Reviews Round-up

The critics' verdicts on Melvyn Bragg, Edward St Aubyn and Arthur Phillips.

The Book of Books: The Radical Impact of the King James Bible by Melvyn Bragg

Melvyn Bragg's ode to the King James Bible, on its 400th anniversary, is "elegant, accessible and passionately argued" writes Peter Stanford in The Independent. The Book of Books: The Radical Impact of the King James Bible "tells the history of the King James with the vigour and pace of a storyteller rather than the dry precision of an academic," he writes. Stanford urges even the "most militant non-believers" to read this book, though notes "Bragg devotes a chapter to a devastating attack on Richard Dawkins".

Writing in the FT, John Cornwell suggests that of the many scholars who have celebrated the Bible's birthday with a book "it is left to Melvyn Bragg to claim far-reaching social and political consequences from the KJB in an unabashedly Whiggish class of his own". Though Bragg attributes much British "social and political beneficence" to the influence of the King James, Cornwell imagines he "may not convince all his readers". But for the reviewer's part he is "inclined to accept [Bragg's] final word: that the KJB's impact 'has been immeasurable and it's not over yet'".

At Last by Edward St Aubyn

At Last is the final installment of Edward St Aubyn's sequence on the life of Patrick Melrose: a protagonist who, born to a wealthy family "tettering on the edge of immense wealth... has spent most of his time dealing with the fallout". "A novel of exquisite observation which conveys a movement towards peace" writes Phillip Womack for The Telegraph. "We have reached the pinnacle of a series that has plunged into darkness and risen towards light." Womack applauds St Aubyn's novels for being "uncommonly well controlled", noting as a result "their impact is all for the more powerful". Leyla Sanai for The Independent remarks "St Aubyn is still deliciously wicked in his satire". "The blend of acid wit, intellect and compassion" for which St Aubyn is famed is "plaited through At Last", she writes. It is a novel which alone "enthralls... but in sequence their power is synergistic".

The Tragedy of Arthur by Arthur Phillips

Stephen Greenblatt for The New York Times declares Arthur Phillips's faux-Shakespearian tale a "splendidly devious novel". Constructed around a five-act play "entitled 'The Tragedy of Arthur by William Shakespeare'... we are dealing not with parody but with something else: fraud. This is a full length fake. It is a surprisingly good fake, too". Greenblatt praises both Phillips's "fictional memoir" which serves as the introduction, and the "forged play" itself which "leaves the reader not with resentment at having been tricked but rather with gratitude for the gift of feigned wonder".
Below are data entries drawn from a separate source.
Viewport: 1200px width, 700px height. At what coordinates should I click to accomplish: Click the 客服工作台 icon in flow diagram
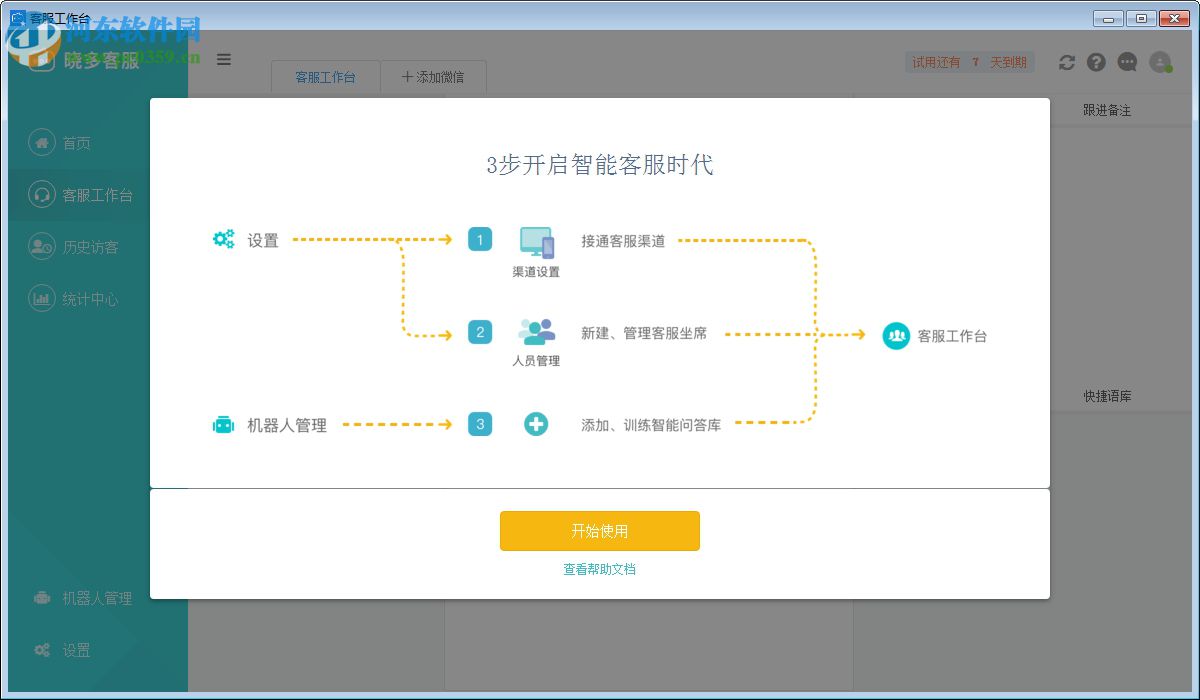click(895, 335)
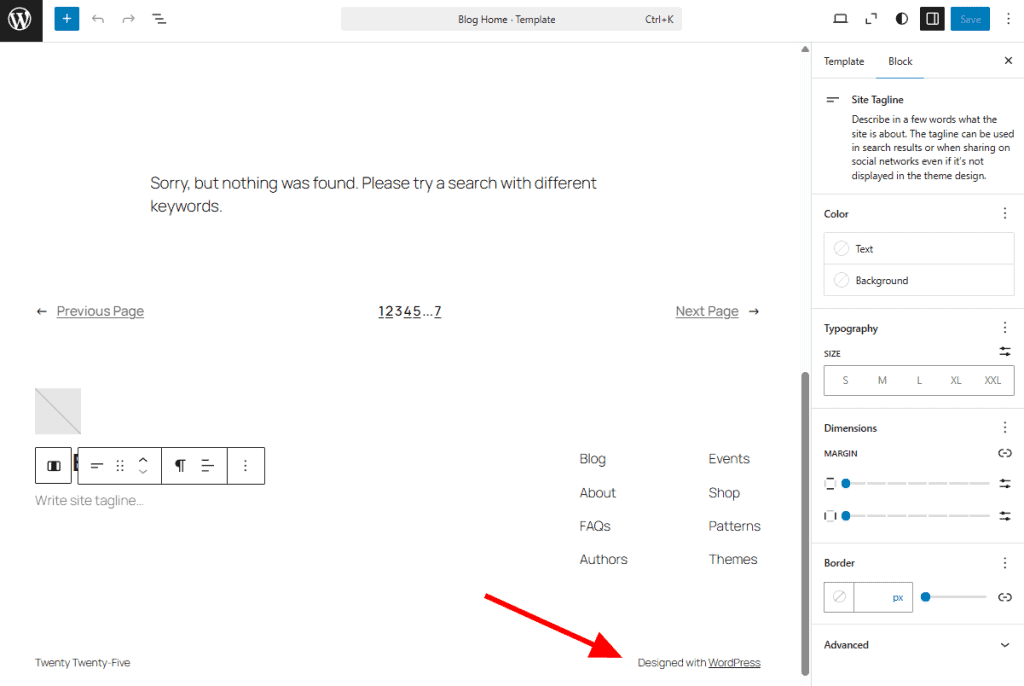Switch to the Template tab

pos(843,61)
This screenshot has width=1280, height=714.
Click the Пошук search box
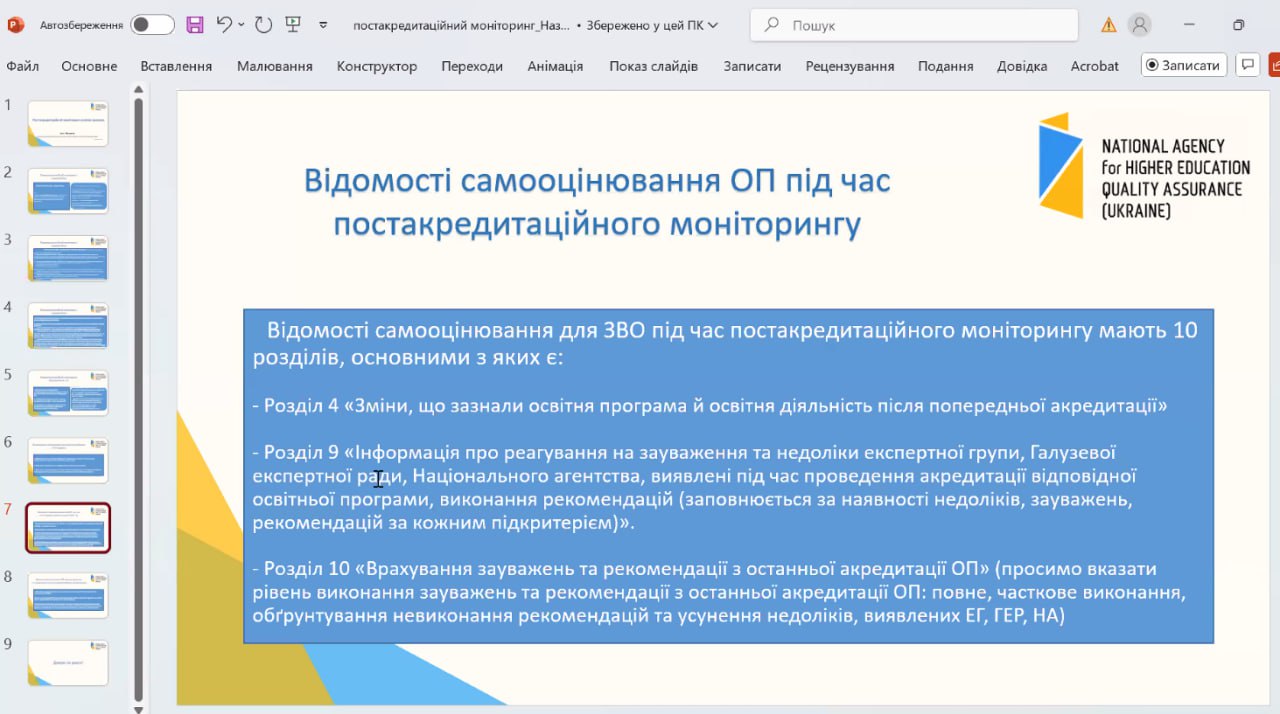pos(914,25)
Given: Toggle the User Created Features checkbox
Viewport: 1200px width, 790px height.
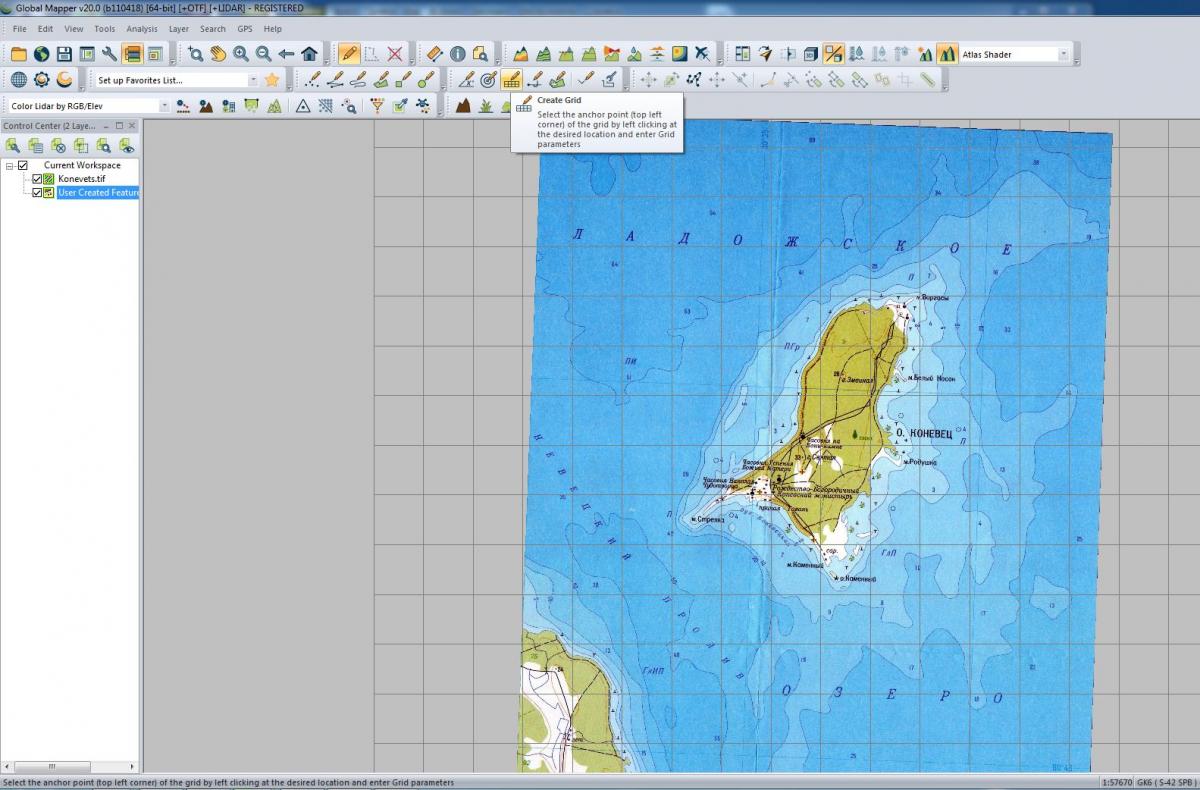Looking at the screenshot, I should (38, 193).

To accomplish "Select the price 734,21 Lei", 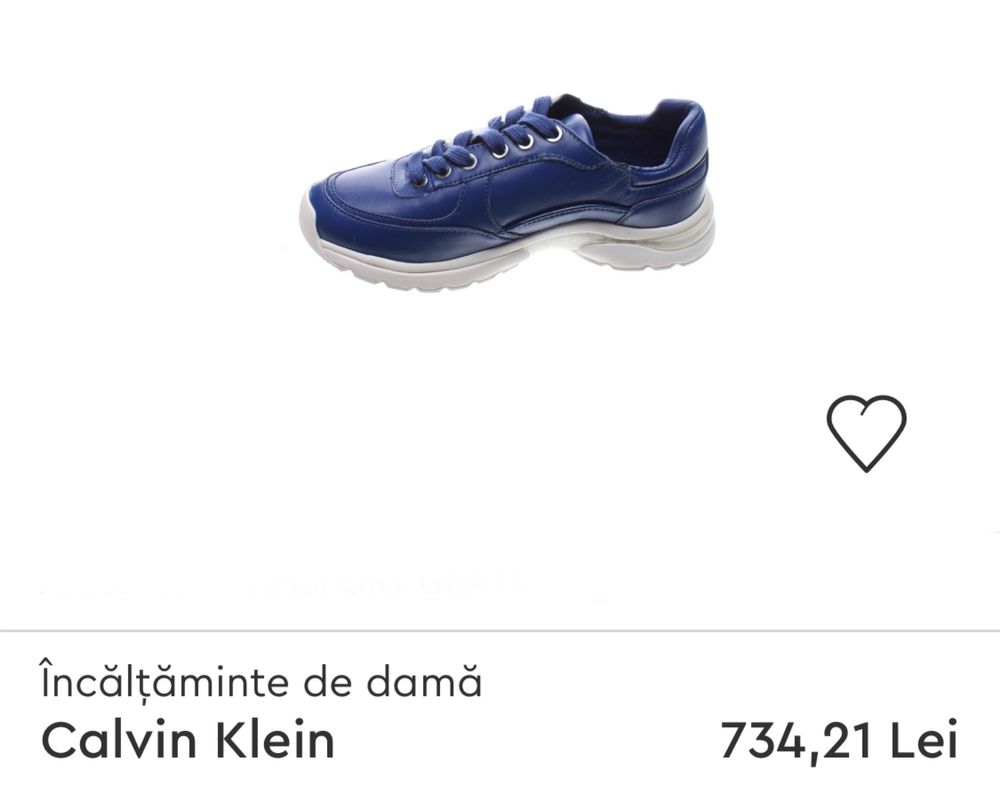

David L Ulin, writing for the LA Times, confesses though he's "not much of a Shakespearean, [he'd] say Phillips pulls it off". For Ulin the question of whether the Shakespeare is authentic is "almost entirely beside the point. What's essential, rather, is the saga that surrounds it, a family drama involving (yes) Arthur Phillips, who both is and isn't the author of this book".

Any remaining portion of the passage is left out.